Purchasing power: Gold-Mac-Index at historically highest level
News Arnulf Hinkel, Financial Journalist – 09.08.2022
Starting from a 1:1 euro / gold parity in April 2002, the Gold-Mac-Index serves as a purchasing power comparison of gold and euro once a year for a selected month. While the value oscillated around 1 in the first years after the index was introduced, the index value has shifted almost linearly since 2009 in favour of the purchasing power of gold. The latest index calculation from February 2022 shows a value of 4.71, which is higher than ever before.

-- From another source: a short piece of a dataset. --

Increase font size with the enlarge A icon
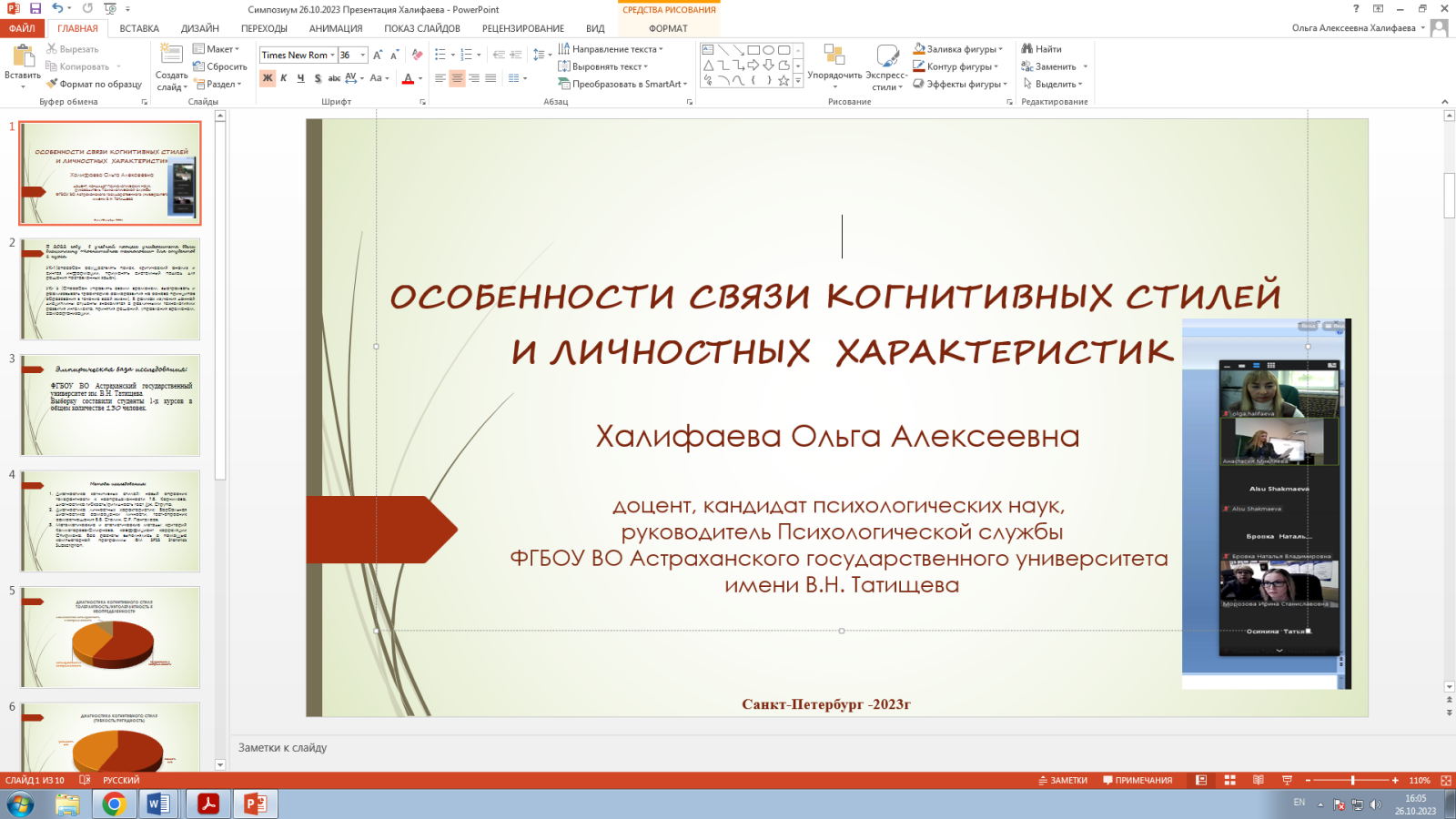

The basis for the gold-euro purchasing power comparison is the Big Mac Index
Introduced in 1987 by the British "The Economist" correspondent Pamela Woodall, the Big Mac Index has been used for 35 years to compare the purchasing power of different currencies with each other or of a single currency over time. The Big Mac is ideal for such an international comparison because it is sold in nearly 140 countries and is standardised worldwide. This makes it more or less a "homogeneous good", which according to national economics is a precondition for a purchasing power comparison.

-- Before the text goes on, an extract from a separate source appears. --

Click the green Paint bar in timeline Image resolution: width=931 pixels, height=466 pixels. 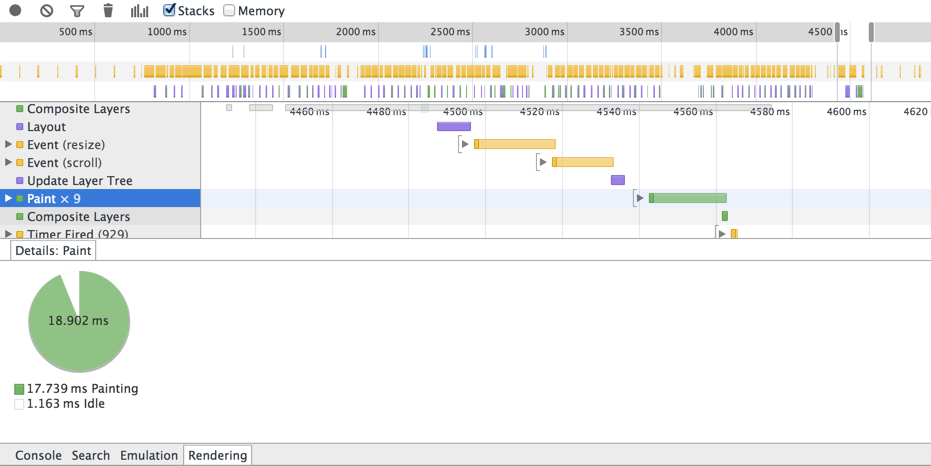[689, 198]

Today, one gram of gold buys almost three times as many Big Macs as 20 years ago
The creators of the Gold-Mac-Index, editors of the German information and comparison portal "Gold.de", have not only compared the purchasing power of gold vs. euro since 2002, they have also calculated, based on the regularly published data of the Big Mac Index as well as their own gold price averages for the index month, how many Big Macs one gram of gold could buy in the euro area in the last 20 years, taking into account, of course, the respective current price, which has risen from 2.67 to 4.42 from 2002 to 2022. Whereas in 2002 one gram of gold equalled 4.11 Big Macs, today it buys 11.67 Big Macs, exactly 2.84 times as many. Conversely, this means that according to this index, the Big Mac purchasing power of gold has almost tripled when adjusted for inflation.